*What is being asked*:
Swap every "actions menu" in the listing below for "options menu" and reproduce the rest unchanged. Leave the pictures out.

*Dataset records*:
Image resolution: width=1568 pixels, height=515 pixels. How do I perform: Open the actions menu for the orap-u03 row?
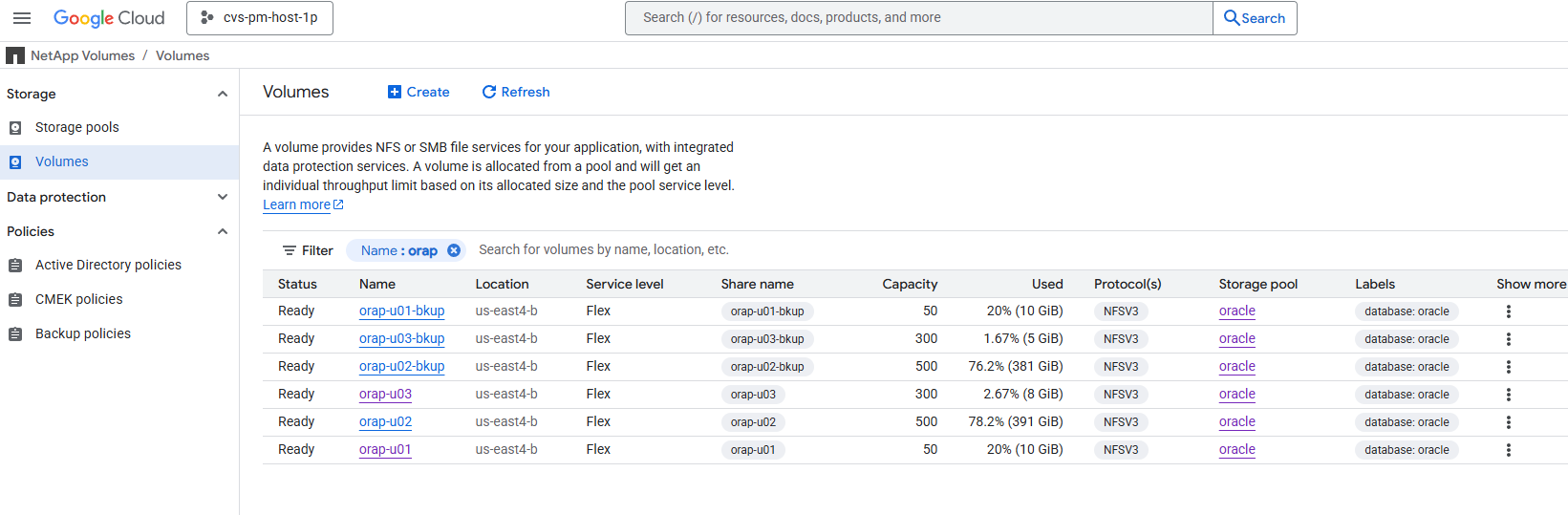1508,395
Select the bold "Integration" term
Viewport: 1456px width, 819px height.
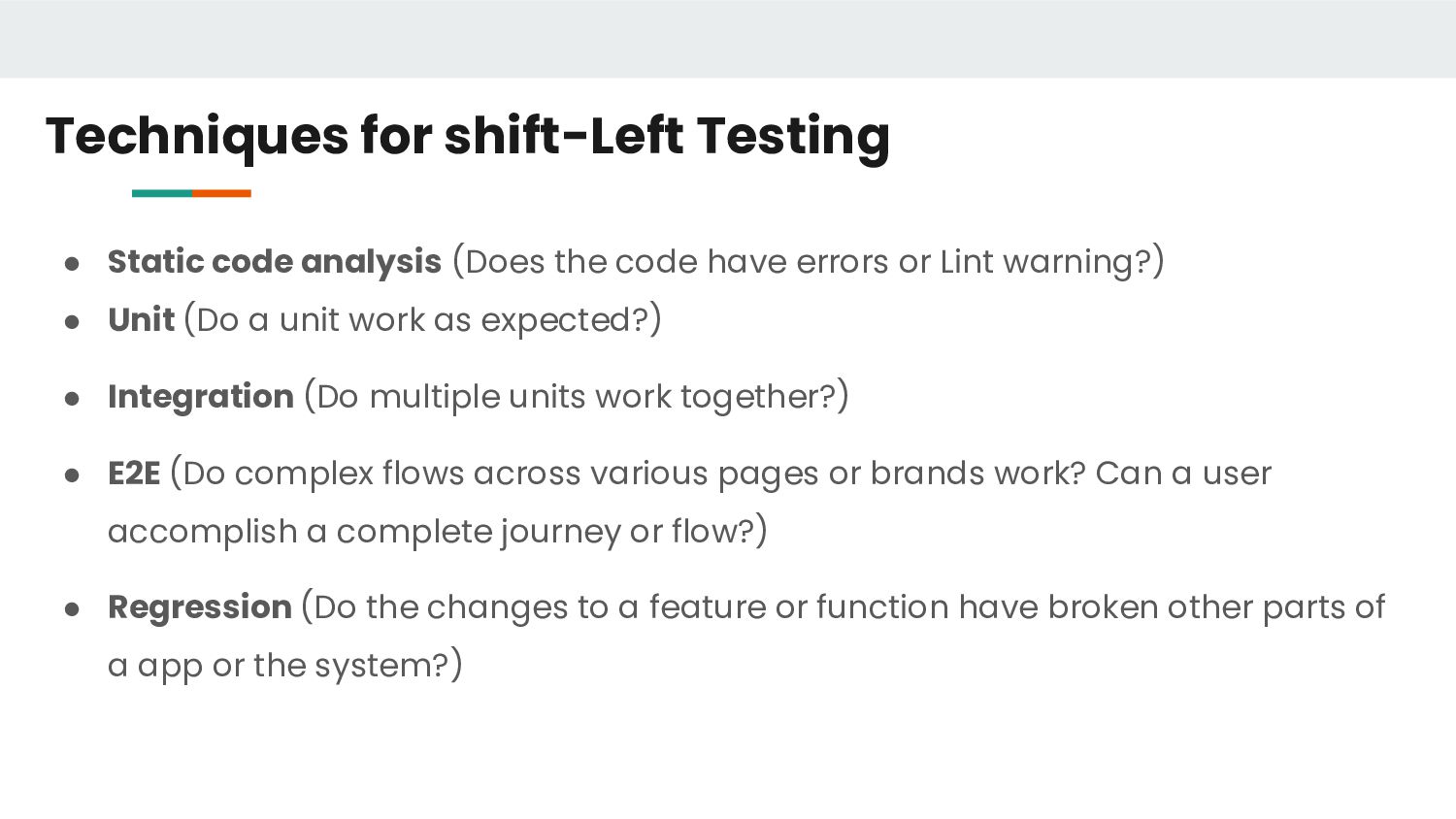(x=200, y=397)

*Solution for this exercise*:
Image resolution: width=1568 pixels, height=515 pixels. How do I perform: Open the options menu for the orap-u03 row?
1508,395
Select the bold "Integration" term
Viewport: 1456px width, 819px height.
(x=200, y=397)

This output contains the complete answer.